The width of a confidence interval is the distance between its upper and lower bounds. It equals twice the margin of error. If a 95% confidence interval for an average is 50 ± 4, the lower bound is 46, the upper bound is 54, and the width is 8.
Width tells you how precise your estimate is. A narrow interval means you have a tight, useful estimate of the true value. A wide interval means there’s a lot of uncertainty, and the true value could fall anywhere across a broad range.
How Width Is Calculated
A confidence interval follows a simple structure: your sample statistic (like a mean or proportion) plus or minus a margin of error. The margin of error itself has two components: a multiplier based on your confidence level, and the standard error of your estimate.
Since the interval extends equally in both directions from the center, the total width is:
Width = 2 × multiplier × standard error
The standard error depends on two things: how spread out your data is (the standard deviation) and how many observations you collected (the sample size). Specifically, standard error = standard deviation ÷ the square root of the sample size. So for a 95% confidence interval, where the multiplier is 1.96, the full width works out to 2 × 1.96 × (standard deviation ÷ √sample size).
Here’s a quick example. Suppose you measure the blood pressure of 100 people and find a mean of 120 with a standard deviation of 15. The standard error is 15 ÷ √100 = 1.5. For a 95% confidence interval, the margin of error is 1.96 × 1.5 = 2.94. The interval runs from 117.06 to 122.94, and the width is 5.88.
Three Factors That Control Width
Confidence Level
The confidence level you choose directly changes the multiplier in the formula, which changes the width. At 90% confidence, the multiplier is 1.645. At 95%, it’s 1.96. At 99%, it jumps to 2.576. A 99% interval from the same data will always be wider than a 95% interval, because casting a wider net gives you more certainty that you’ve captured the true value. The tradeoff is precision: you gain confidence but lose specificity about where the true value actually sits.
Sample Size
Increasing your sample size shrinks the standard error, which directly narrows the interval.

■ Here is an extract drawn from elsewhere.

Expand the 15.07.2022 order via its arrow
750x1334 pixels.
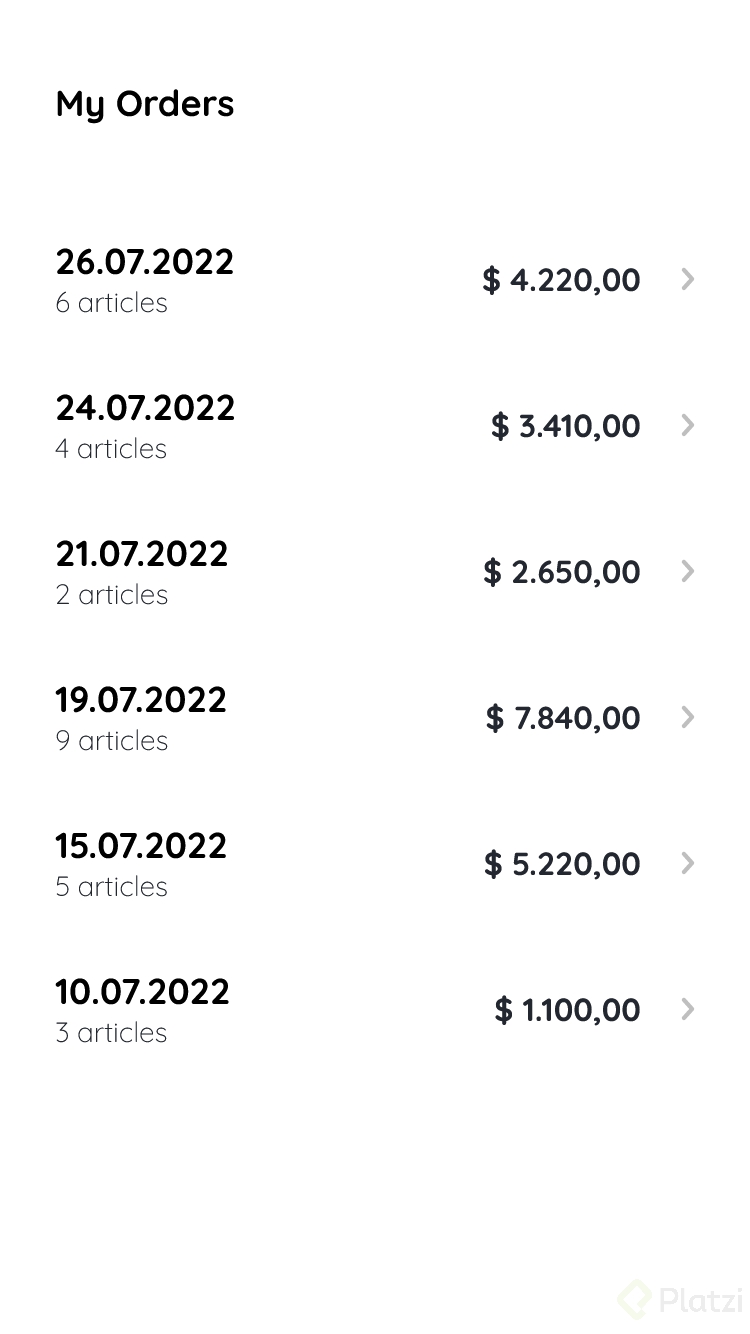[x=688, y=864]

Because sample size sits under a square root in the formula, the relationship isn’t one-to-one. Doubling your sample size doesn’t cut the width in half. It reduces it by about 29%. To actually halve the width, you need to quadruple the sample size. This diminishing return is why researchers carefully plan sample sizes before collecting data, balancing the cost of more observations against the precision they need.
Data Variability
When your data points are more spread out (higher standard deviation), the standard error increases and the interval gets wider. This makes intuitive sense: if you’re measuring something that varies wildly from person to person, any single sample gives you a less reliable picture of the whole population. You can’t control this factor the way you can control sample size or confidence level, but you can sometimes reduce variability through better measurement techniques or by studying a more homogeneous group.

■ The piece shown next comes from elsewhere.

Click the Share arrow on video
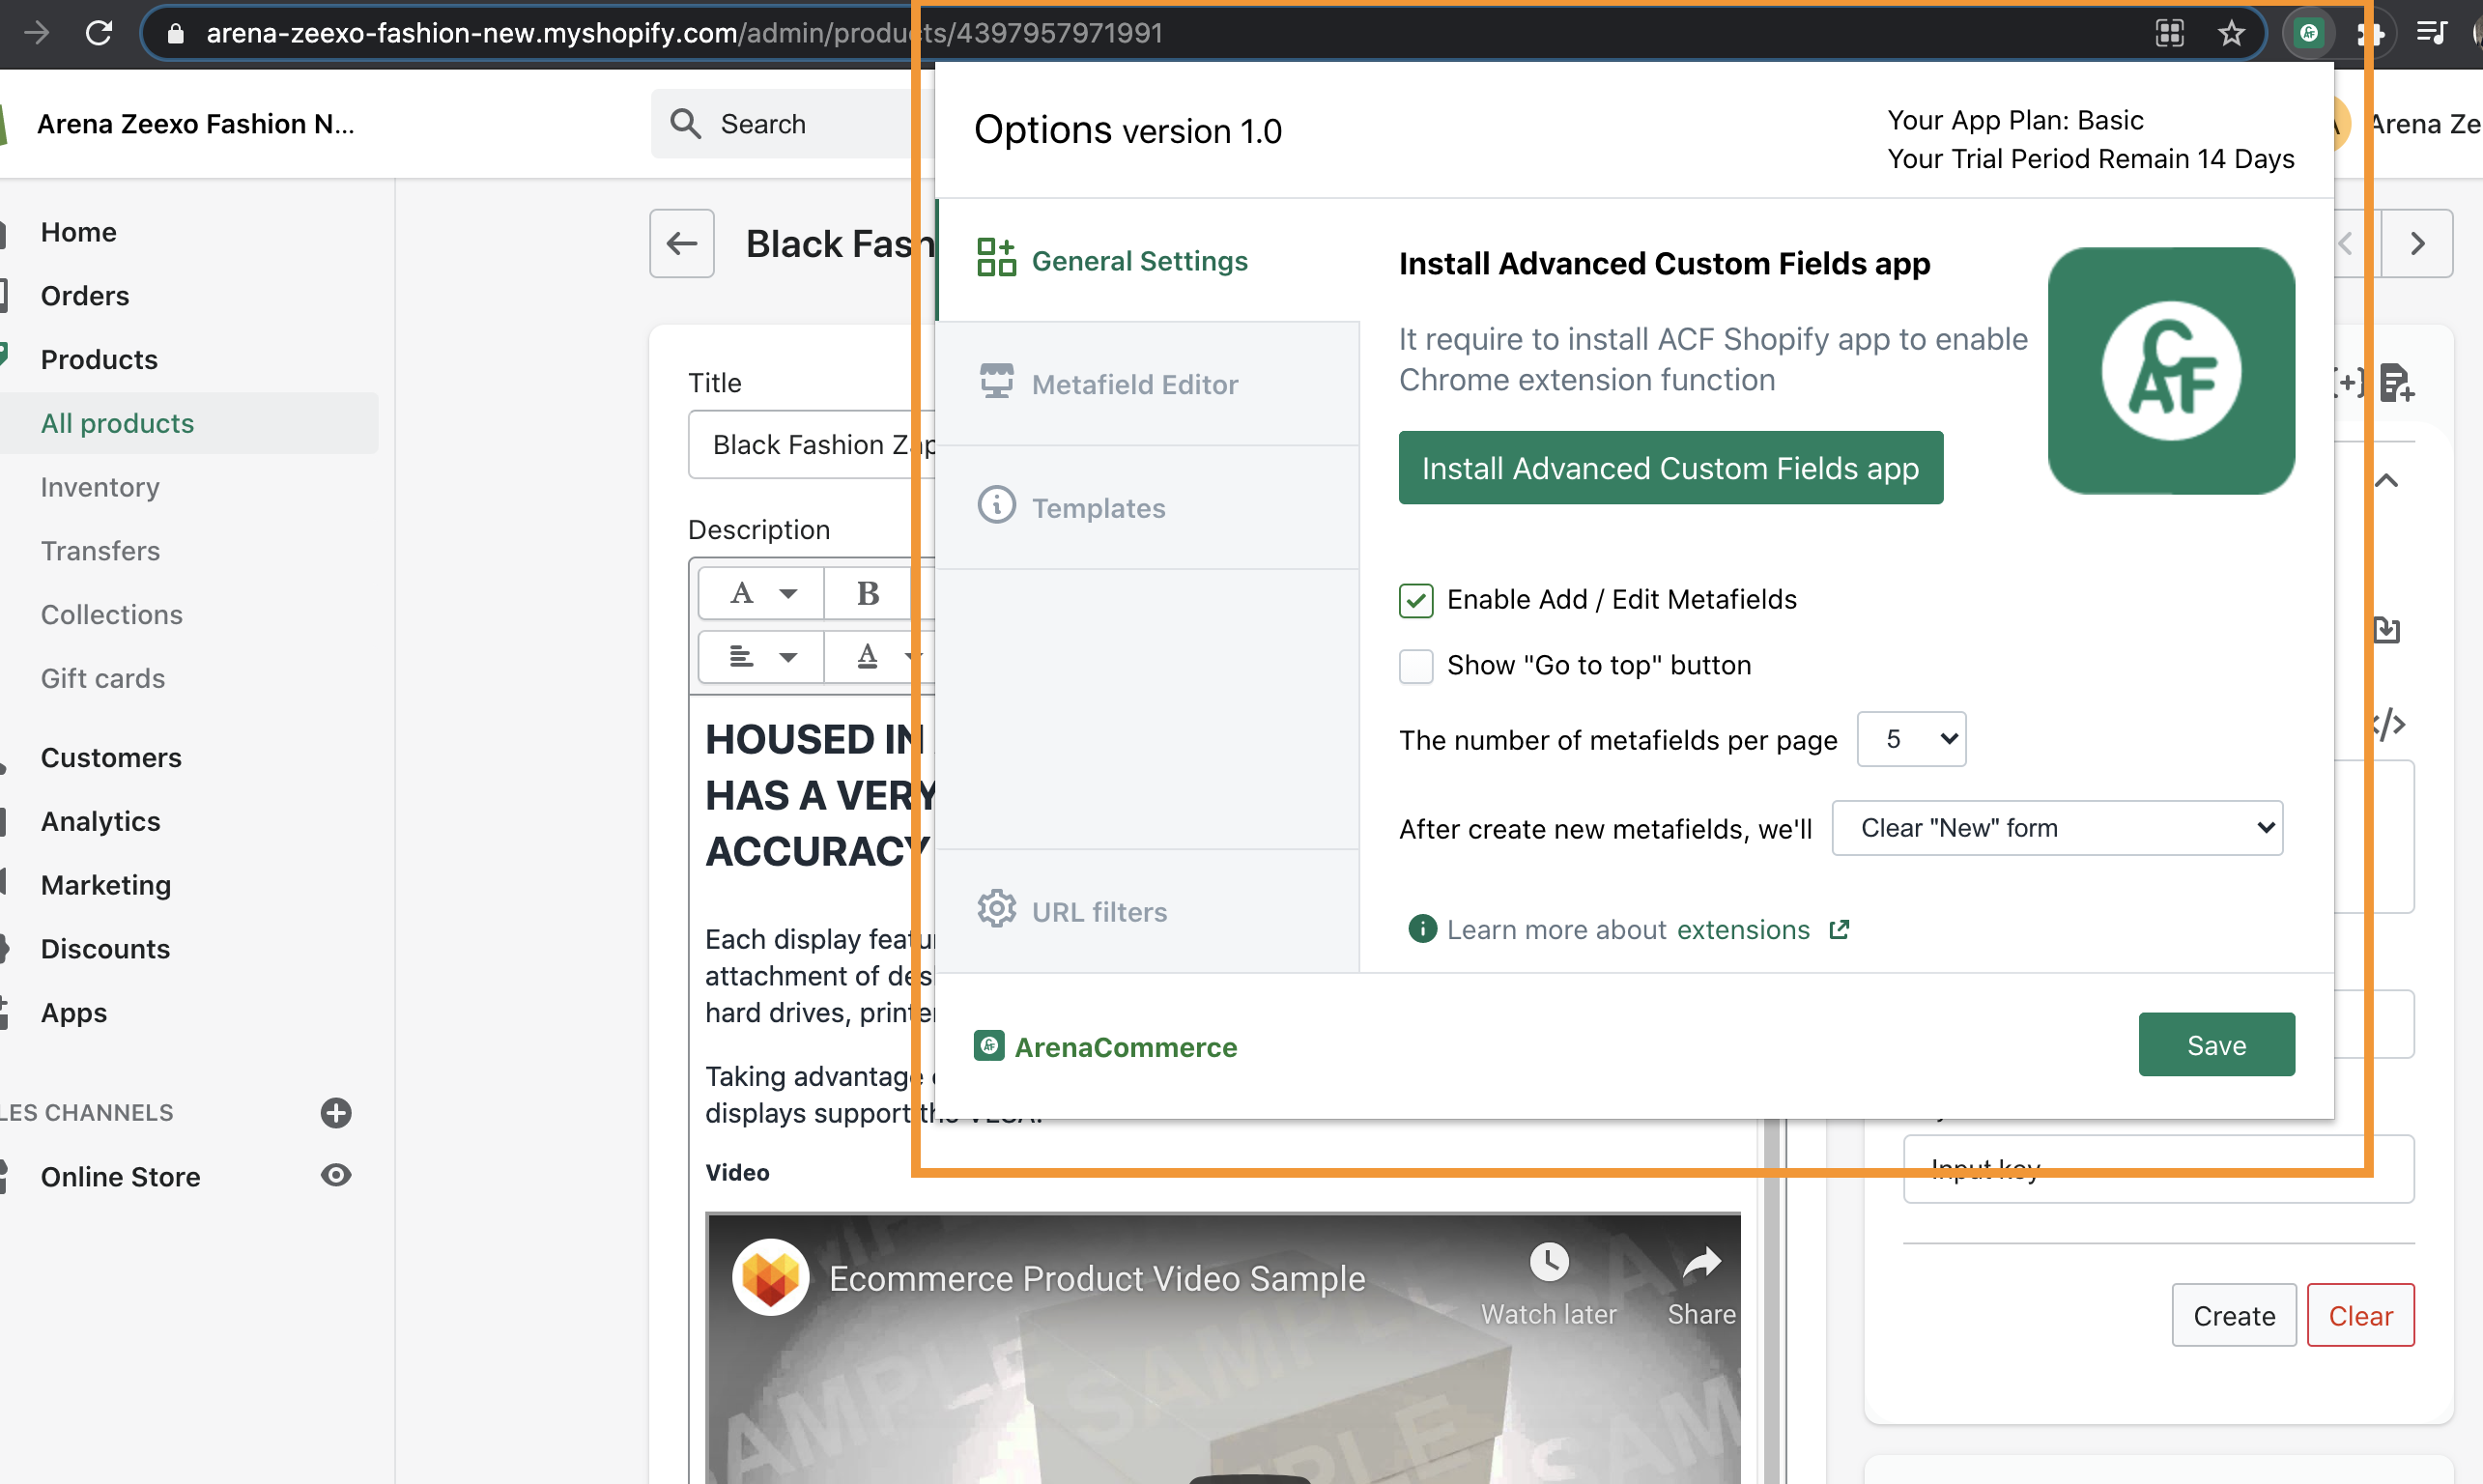The image size is (2483, 1484). pos(1701,1264)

What Narrow and Wide Intervals Tell You
A narrow confidence interval lets you make definitive statements about your estimate. If a study finds that a treatment lowers blood pressure by 8 points with a 95% confidence interval of 6 to 10, you can be fairly certain the real effect is somewhere in that tight range. That’s actionable information.
A wide interval tells you the opposite. If that same treatment showed a confidence interval of 1 to 15, you’d know the treatment probably does something, but you can’t say much about how much. The true effect might be trivially small or impressively large. Wide intervals typically signal that the study had too few participants, too much variability in the data, or both.

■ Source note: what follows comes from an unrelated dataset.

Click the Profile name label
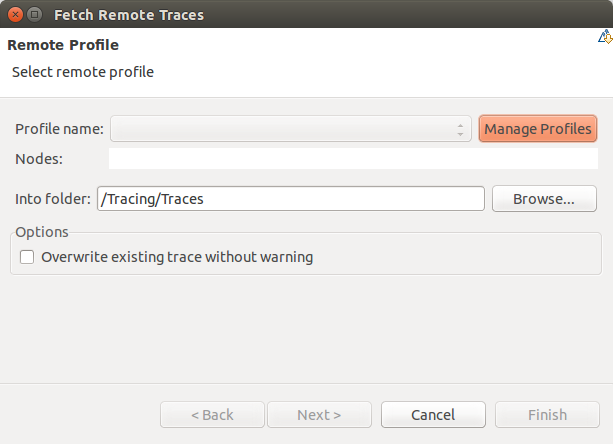The image size is (613, 444). coord(59,129)
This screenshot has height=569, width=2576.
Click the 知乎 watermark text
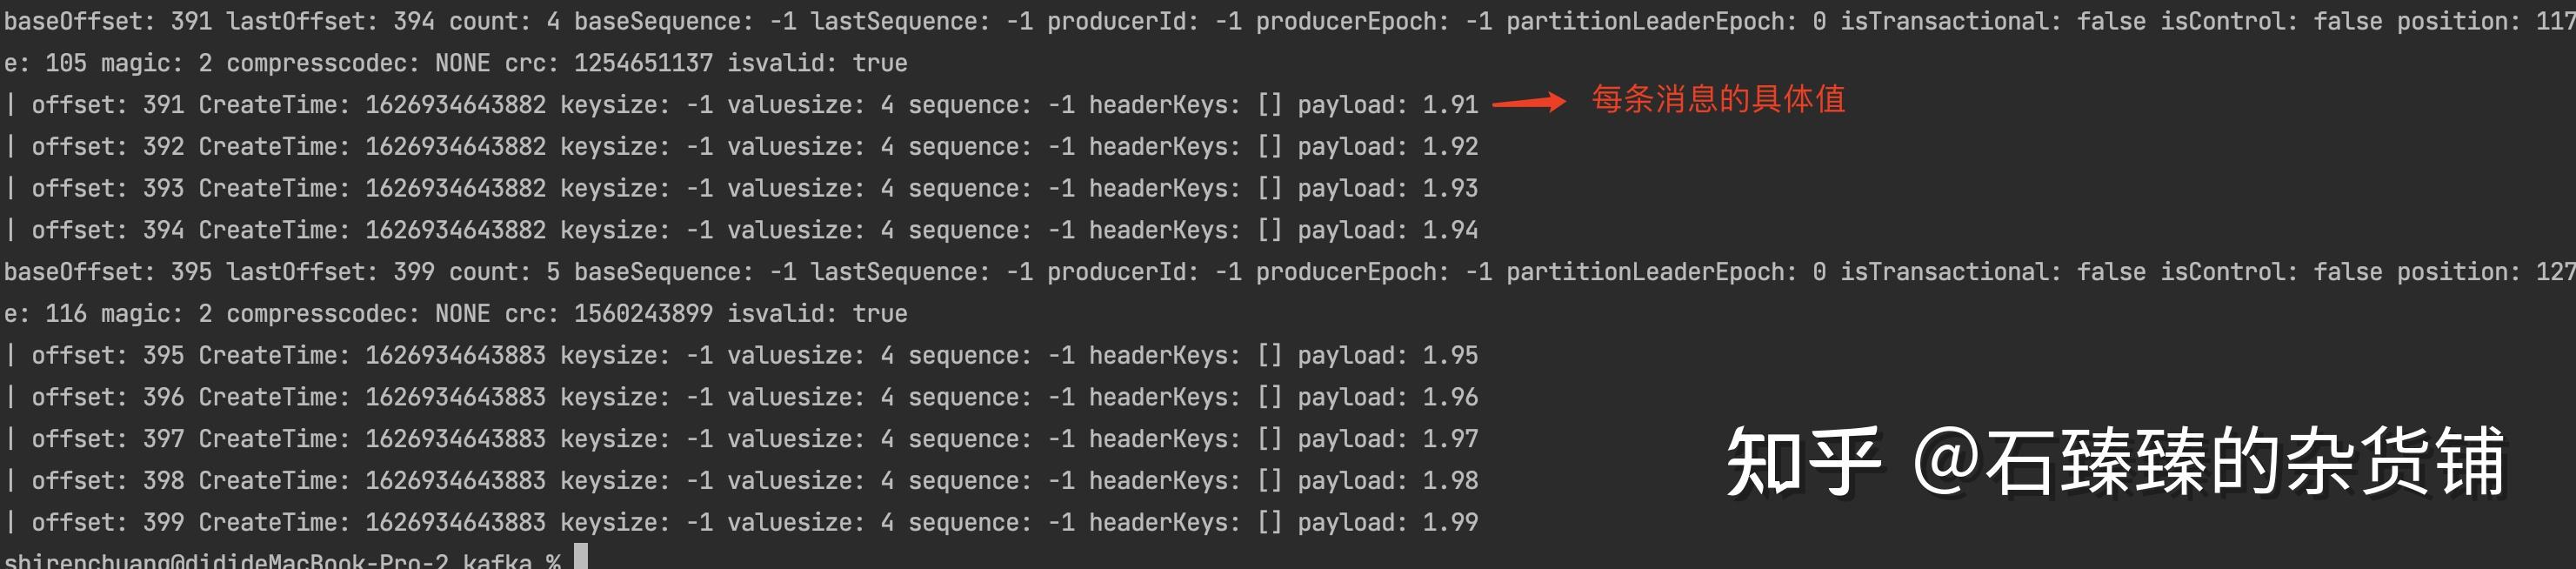point(1804,462)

In medical research, where the 95% confidence level is standard, width often determines whether a study’s findings are considered clinically meaningful. Two studies might report the same average treatment effect, but the one with the narrower interval carries more weight because its estimate is more precise. When you see confidence intervals reported in a study, check the width before fixating on the point estimate. The width is where the real story about reliability lives.
Comparing Common Confidence Levels
To see how confidence level alone affects width, consider the same dataset analyzed at three levels. Using the multipliers for each:
- 90% confidence: multiplier of 1.645, producing the narrowest interval
- 95% confidence: multiplier of 1.96, about 19% wider than the 90% interval
- 99% confidence: multiplier of 2.576, about 57% wider than the 90% interval
The 95% level dominates in practice because it strikes a workable balance. A 90% interval is more precise but misses the true value 10% of the time. A 99% interval almost always contains the true value but can be so wide that it’s not very informative. The 95% level has become the default convention in most scientific fields, though there’s nothing magical about it. The right choice depends on how costly it would be to get the answer wrong.